* Work task *
What is needed is an exact copy of the lines from the line holding "Task: Click the Replace button" through the end of the material, with no other lines and no pictures.

* Data in this exercise *
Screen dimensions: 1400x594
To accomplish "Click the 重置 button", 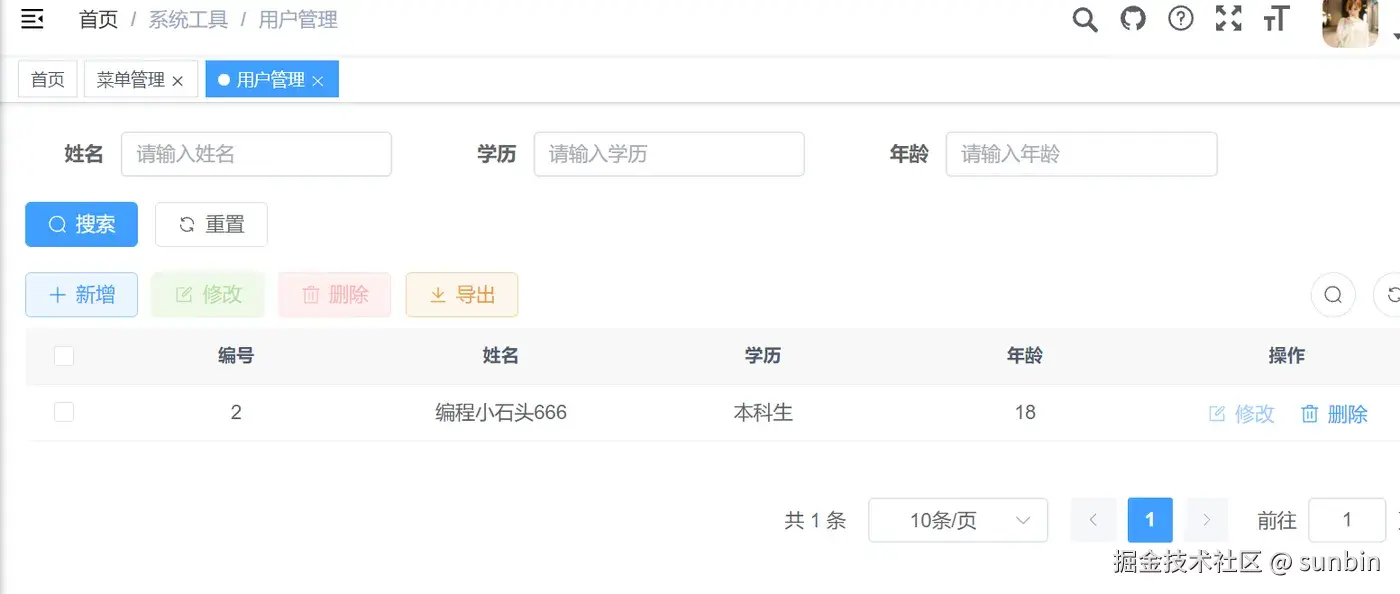I will point(211,224).
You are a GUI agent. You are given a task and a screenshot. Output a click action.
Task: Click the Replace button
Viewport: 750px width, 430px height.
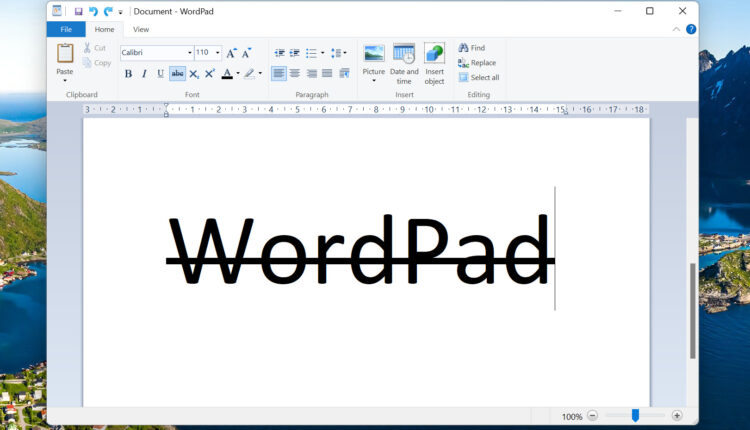[x=477, y=62]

* Exercise response *
Task: Click the Replace button
Viewport: 750px width, 430px height.
[x=477, y=62]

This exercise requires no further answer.